The request
Can you give the lines of the records between the line holding "Task: Open the Pipeline Value dropdown" and the line holding "[x=562, y=478]", both included, as a numbered list with blank lines omitted?

--- Begin ---

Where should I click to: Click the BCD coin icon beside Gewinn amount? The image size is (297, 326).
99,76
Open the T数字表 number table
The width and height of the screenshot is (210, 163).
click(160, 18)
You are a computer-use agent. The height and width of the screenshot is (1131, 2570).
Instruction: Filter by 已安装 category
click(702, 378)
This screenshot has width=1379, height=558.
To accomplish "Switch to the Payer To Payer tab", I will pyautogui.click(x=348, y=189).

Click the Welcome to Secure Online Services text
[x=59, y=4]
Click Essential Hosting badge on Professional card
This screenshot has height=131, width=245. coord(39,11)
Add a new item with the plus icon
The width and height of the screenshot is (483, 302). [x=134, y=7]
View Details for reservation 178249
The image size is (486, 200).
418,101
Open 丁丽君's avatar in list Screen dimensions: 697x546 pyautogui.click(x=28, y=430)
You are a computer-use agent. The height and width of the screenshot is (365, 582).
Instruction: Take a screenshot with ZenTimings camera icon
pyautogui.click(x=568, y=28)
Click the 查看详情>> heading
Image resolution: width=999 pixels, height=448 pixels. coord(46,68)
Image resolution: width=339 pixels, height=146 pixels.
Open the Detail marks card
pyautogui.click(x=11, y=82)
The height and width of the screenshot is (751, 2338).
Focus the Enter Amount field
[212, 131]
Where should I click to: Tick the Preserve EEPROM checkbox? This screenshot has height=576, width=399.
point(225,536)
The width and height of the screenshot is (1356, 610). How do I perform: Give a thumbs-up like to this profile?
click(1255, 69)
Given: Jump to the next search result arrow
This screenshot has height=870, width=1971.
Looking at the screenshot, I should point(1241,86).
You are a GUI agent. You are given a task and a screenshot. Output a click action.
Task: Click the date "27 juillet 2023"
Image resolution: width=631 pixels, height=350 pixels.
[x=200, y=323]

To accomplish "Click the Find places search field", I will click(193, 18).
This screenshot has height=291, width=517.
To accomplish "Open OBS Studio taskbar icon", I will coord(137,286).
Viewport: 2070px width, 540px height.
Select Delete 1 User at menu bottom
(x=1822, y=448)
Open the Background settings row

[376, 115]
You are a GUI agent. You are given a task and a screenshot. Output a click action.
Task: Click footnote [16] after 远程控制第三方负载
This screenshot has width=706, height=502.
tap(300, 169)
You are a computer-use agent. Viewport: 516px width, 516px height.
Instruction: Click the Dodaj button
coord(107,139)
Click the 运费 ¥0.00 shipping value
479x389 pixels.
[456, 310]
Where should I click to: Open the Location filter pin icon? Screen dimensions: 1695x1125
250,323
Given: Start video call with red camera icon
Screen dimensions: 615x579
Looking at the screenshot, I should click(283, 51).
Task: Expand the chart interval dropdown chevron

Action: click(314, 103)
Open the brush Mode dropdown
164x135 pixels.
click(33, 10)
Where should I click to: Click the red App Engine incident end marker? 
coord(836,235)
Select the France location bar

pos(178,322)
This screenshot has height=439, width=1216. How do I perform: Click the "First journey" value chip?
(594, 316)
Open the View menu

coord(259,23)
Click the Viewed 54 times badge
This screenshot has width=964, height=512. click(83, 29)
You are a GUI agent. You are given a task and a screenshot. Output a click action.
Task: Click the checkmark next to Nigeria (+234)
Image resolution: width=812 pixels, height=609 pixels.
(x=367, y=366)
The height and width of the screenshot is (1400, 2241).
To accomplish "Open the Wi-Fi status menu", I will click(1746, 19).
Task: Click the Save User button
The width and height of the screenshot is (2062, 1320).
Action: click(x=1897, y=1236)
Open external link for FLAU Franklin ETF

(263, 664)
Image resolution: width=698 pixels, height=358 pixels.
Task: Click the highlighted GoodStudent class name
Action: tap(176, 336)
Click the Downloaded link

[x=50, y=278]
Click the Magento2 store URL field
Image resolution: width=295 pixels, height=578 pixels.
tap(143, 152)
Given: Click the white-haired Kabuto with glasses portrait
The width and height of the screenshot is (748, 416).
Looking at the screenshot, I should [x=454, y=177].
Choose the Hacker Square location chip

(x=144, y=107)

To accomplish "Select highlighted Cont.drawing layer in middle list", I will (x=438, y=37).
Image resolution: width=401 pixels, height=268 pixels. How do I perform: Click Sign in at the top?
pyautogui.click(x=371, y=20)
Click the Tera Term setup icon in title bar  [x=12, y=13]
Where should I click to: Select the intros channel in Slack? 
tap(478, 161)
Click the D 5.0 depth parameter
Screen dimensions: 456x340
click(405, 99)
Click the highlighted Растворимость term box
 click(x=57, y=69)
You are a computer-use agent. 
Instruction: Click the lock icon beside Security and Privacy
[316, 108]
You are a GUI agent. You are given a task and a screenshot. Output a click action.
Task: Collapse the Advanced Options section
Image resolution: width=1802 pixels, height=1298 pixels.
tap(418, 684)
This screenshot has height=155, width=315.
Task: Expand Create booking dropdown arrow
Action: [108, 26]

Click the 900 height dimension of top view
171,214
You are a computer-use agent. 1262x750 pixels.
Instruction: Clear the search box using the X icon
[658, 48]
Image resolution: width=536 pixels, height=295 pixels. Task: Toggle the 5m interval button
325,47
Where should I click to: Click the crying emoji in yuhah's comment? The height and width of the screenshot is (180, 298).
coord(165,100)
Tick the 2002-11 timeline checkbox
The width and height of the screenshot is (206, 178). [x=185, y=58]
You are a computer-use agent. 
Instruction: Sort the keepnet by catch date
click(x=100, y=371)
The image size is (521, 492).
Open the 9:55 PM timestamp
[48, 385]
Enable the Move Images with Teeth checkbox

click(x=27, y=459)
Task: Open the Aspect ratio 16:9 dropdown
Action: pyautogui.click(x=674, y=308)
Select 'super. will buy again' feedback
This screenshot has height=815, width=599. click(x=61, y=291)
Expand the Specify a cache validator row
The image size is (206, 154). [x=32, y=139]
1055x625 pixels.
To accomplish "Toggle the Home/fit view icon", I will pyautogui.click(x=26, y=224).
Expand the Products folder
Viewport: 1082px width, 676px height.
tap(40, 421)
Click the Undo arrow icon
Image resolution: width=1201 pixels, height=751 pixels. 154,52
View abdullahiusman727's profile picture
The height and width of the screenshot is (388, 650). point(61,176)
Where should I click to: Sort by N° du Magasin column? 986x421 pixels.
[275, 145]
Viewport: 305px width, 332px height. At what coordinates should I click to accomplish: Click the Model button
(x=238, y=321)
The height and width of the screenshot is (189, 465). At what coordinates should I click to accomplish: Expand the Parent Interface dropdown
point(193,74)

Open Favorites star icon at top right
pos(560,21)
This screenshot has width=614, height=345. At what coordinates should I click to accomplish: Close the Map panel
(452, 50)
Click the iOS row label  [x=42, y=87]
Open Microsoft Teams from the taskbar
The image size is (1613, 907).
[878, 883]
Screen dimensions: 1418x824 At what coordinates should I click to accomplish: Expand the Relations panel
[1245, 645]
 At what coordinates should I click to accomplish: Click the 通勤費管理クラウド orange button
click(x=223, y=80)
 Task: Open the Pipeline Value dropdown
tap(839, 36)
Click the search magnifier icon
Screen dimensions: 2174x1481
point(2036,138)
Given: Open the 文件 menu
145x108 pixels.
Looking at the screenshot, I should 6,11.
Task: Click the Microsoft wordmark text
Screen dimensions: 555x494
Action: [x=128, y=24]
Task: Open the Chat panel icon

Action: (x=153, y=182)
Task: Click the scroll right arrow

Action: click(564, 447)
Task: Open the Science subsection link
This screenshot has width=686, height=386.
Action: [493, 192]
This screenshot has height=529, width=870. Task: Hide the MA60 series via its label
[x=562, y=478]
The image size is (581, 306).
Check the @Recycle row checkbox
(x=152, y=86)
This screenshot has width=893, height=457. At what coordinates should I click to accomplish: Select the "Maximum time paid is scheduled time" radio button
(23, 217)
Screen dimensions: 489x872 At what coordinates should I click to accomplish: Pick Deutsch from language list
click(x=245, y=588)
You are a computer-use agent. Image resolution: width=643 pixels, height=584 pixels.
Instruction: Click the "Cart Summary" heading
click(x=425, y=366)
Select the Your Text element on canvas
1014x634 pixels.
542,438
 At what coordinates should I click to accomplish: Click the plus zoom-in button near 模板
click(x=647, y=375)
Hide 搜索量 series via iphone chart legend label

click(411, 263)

--- End ---

Task solution
1.  Task: Open the Pipeline Value dropdown
2. tap(839, 36)
3. Click the search magnifier icon
4. Screen dimensions: 2174x1481
5. point(2036,138)
6. Given: Open the 文件 menu
7. 145x108 pixels.
8. Looking at the screenshot, I should 6,11.
9. Task: Click the Microsoft wordmark text
10. Screen dimensions: 555x494
11. Action: [x=128, y=24]
12. Task: Open the Chat panel icon
13. Action: (x=153, y=182)
14. Task: Click the scroll right arrow
15. Action: click(564, 447)
16. Task: Open the Science subsection link
17. This screenshot has width=686, height=386.
18. Action: [493, 192]
19. This screenshot has height=529, width=870. Task: Hide the MA60 series via its label
20. [x=562, y=478]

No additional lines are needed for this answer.